====== TEXTE FOURNI ======

La remobilisation des entreprises au service du futur des collectivités humaines dont elles font partie étant l’une des solutions pour retrouver la croissance, il faut donc créer les conditions interdisant la dérive actuelle. Pour cela, il faut, et il suffit presque, de modifier le droit des sociétés pour notamment empêcher cet alignement des intérêts des managers sur ceux des actionnaires et repenser les conditions d’une meilleure implication des collaborateurs dans le devenir des entreprises au-delà de leur statut de salariés.
Arrive immédiatement le chantage à la délocalisation dont pourraient être menacés les pays trop activistes individuellement de la part d’un monde capitaliste financier soucieux de préserver ses intérêts matériels, le danger d’un exode des compétences venant compléter cette menace. La seule manière de s’y opposer est d’adopter une politique partagée au nom des mêmes convictions et intérêts par plusieurs pays, c’est-à-dire au moins l’Union européenne et, si possible, les États-Unis. Dans la culture américaine, cette modification des règles au détriment de la capacité individuelle à s’enrichir ne devrait pas recevoir un soutien spontané et il est donc probable qu’elle se limiterait à l’espace européen. La dimension économique du marché européen restant durablement incontournable pour les entreprises, celles-ci n’auraient cependant pas d’autre choix que de s’y plier, quitte à ce que quelques dirigeants européens ne résistent pas à la tentation de franchir l’Atlantique.

====== EXTRAIT DE DONNÉES ======

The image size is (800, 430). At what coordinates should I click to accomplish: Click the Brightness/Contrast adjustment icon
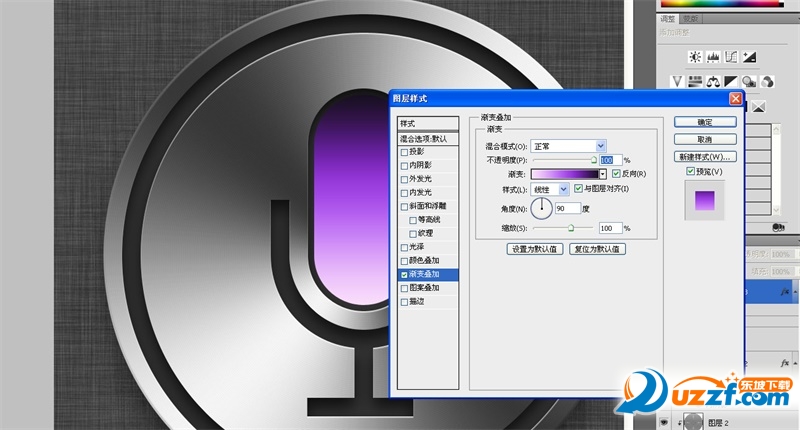694,57
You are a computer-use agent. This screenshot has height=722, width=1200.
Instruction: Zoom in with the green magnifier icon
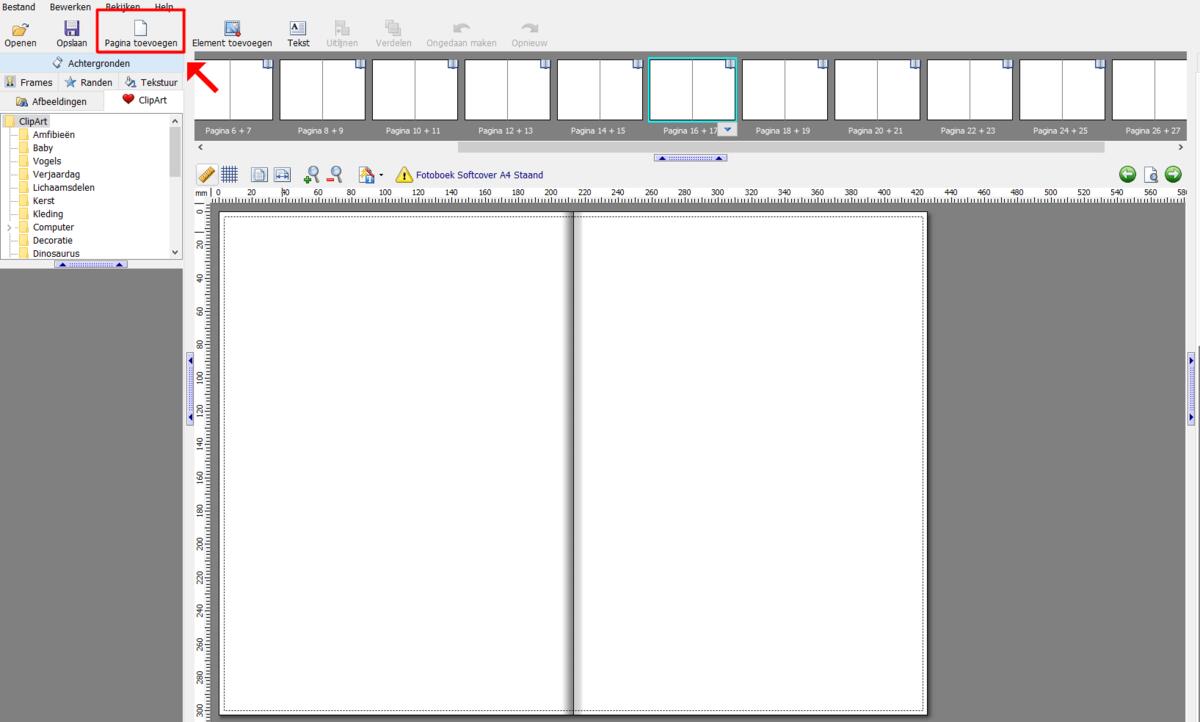coord(311,173)
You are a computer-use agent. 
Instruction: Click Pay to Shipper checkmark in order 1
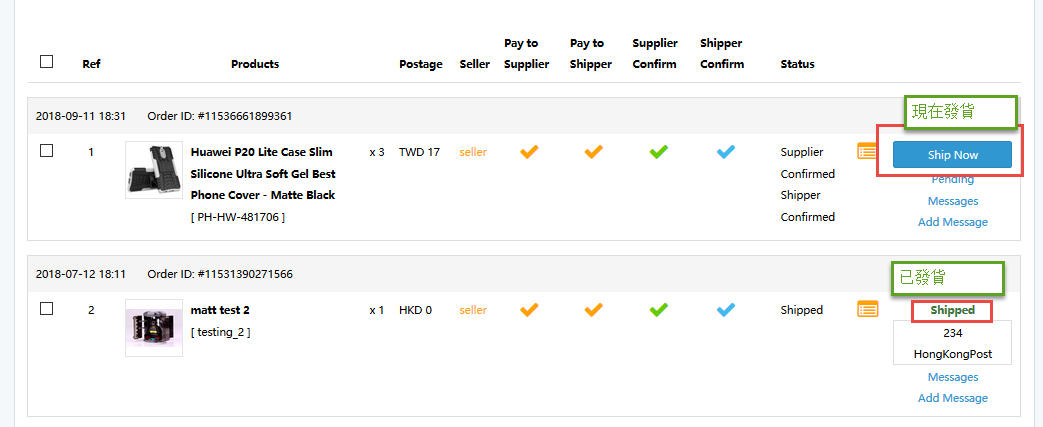593,152
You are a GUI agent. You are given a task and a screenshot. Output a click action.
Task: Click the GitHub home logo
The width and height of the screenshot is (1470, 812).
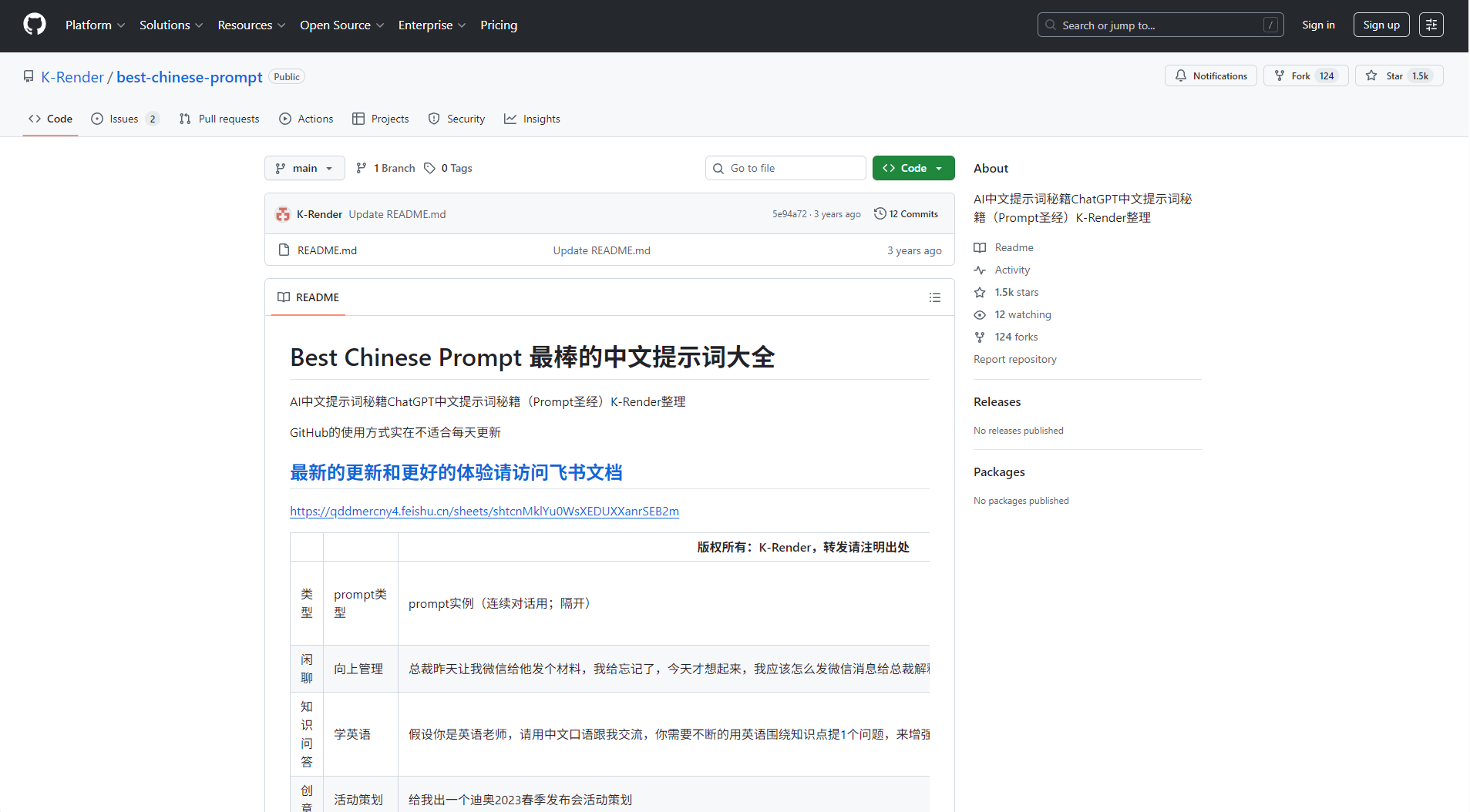click(33, 24)
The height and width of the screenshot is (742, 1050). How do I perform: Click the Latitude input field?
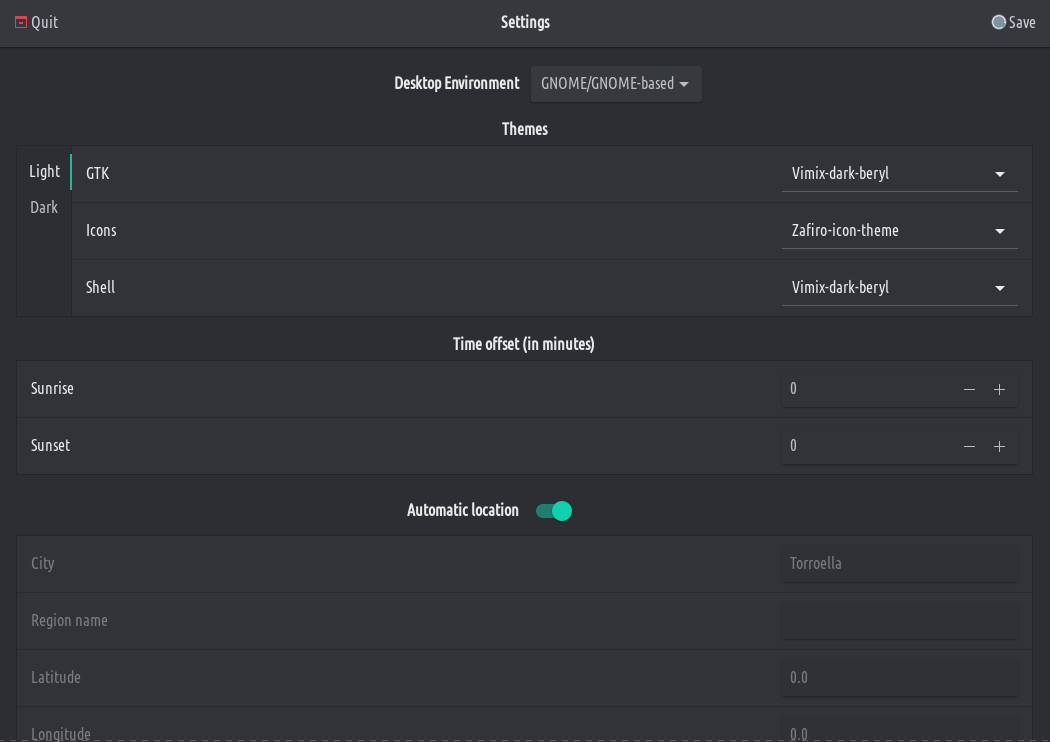[x=899, y=678]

======

▶ CONSIGNE ÉCRITE 1
Recopiez fidèlement le passage du texte sur le droit des sociétés qui commence par les mots contenant « La remobilisation des » et s'achève par « statut de salariés. ».
▶ CONSIGNE ÉCRITE 2
Relevez tous les noms propres présents dans le texte sur le droit des sociétés.

▶ CORRIGÉ 1
La remobilisation des entreprises au service du futur des collectivités humaines dont elles font partie étant l’une des solutions pour retrouver la croissance, il faut donc créer les conditions interdisant la dérive actuelle. Pour cela, il faut, et il suffit presque, de modifier le droit des sociétés pour notamment empêcher cet alignement des intérêts des managers sur ceux des actionnaires et repenser les conditions d’une meilleure implication des collaborateurs dans le devenir des entreprises au-delà de leur statut de salariés.

▶ CORRIGÉ 2
Union européenne, États-Unis, Atlantique